Они проговорили всю ночь — и всё в эту ночь сошлось для Арвида: необычный арестантский вагон в чужой стране; и напевное ночное постукивание поезда, всегда находящее в нашем сердце отзыв; и мелодичный голос, шёпот, дыхание девушки у его уха — у самого уха, а он не мог на неё даже взглянуть! (И женского голоса он уже полтора года вообще не слышал.)
И слитно с этой невидимой (и наверно, и конечно, и обязательно прекрасной) девушкой он впервые стал разглядывать Россию, и голос России всю ночь ему рассказывал правду. Можно и так узнать страну в первый раз… (Утром ещё предстояло ему увидеть через окно её тёмные соломенные кровли — под печальный шёпот затаённого экскурсовода.)
Ведь это всё Россия: и арестанты на рельсах, отказавшиеся от жалоб; и девушка за стеной сталинского купе; и ушедший спать конвой; груши, выпавшие из кармана, закопанные бомбы и конь, взведенный на второй этаж.
— Жандармы! жандармы! — обрадованно кричали арестанты. Они радовались, что дальше их будут сопровождать обходительные жандармы, а не конвой.

───

ЗАДАНИЕ
Напишите продолжение отрывка о ночи Арвида в арестантском вагоне, начиная сразу после последней фразы. Приведённый далее перечень здесь никак не используется.

ЗАПИСАННЫЕ СВЕДЕНИЯ
───

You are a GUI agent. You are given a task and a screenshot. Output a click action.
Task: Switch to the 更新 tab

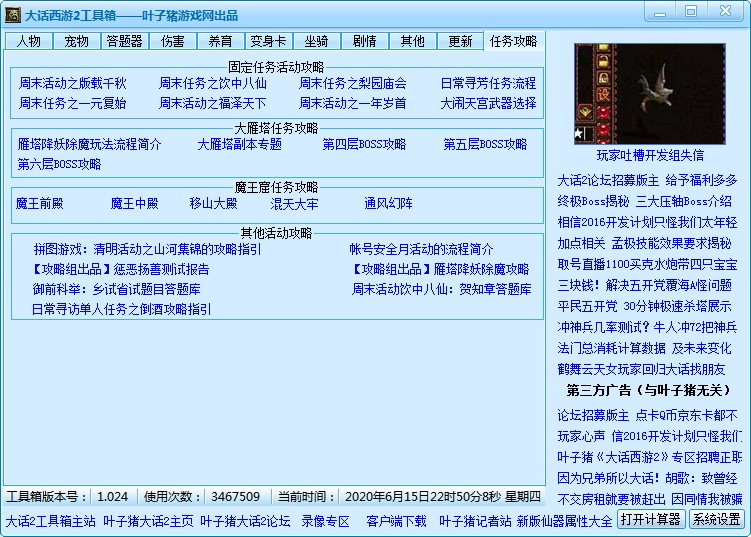click(x=461, y=41)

───

ОТВЕТ
Опять я кавычки забыл поставить. Это рассказывает сам Короленко. [159] Мы, правда, голубым фуражкам не радовались. Но кому не обрадуешься, если в вагон-заке попадёшь под маятник.
Обычному пассажиру на промежуточной маленькой станции лихо — сесть, а сойти — отчего же? — скидывай вещи и прыгай. Не то с арестантом. Если местная тюремная охрана или милиция не придут за ним или опоздают на две минуты, — тю-тю! — поезд тронулся, и теперь везут этого грешного арестанта — до следующей пересылки. И хорошо, если до пересылки — там тебя опять кормить начнут. А то — до конца вагонного маршрута, там в пустом вагоне продержат часиков восемнадцать да везут назад с новым набором, и опять, может быть, не выйдут за тобой — и опять в тупик, и опять сидеть, и всё это время ведь не кормят! Ведь на тебя выписали до первого взятия, бухгалтерия не виновата, что тюрьма проворонила, ты ведь числишься уже за Тулуном. И конвой своими хлебами тебя кормить не обязан. И качают тебя шесть раз (бывало!): Иркутск — Красноярск, Красноярск — Иркутск, Иркутск — Красноярск, так увидишь на перроне Тулуна картуз голубой — готов на шею броситься: спасибо, родненький, что выручил!
159
"История моего современника", Собр. соч., М, 1955, т. VII, стр. 166
В вагон-заке и за двое суток так изморишься, задохнёшься, изомлеешь, что перед большим городом сам не знаешь: то ли б ещё помучиться, да скорей доехать, то ль отпустили б размяться маленько, на пересылку.
Но вот завозился конвой, забегал. Выходят в шинелях, стучат прикладами. Значит, выгружают весь вагон.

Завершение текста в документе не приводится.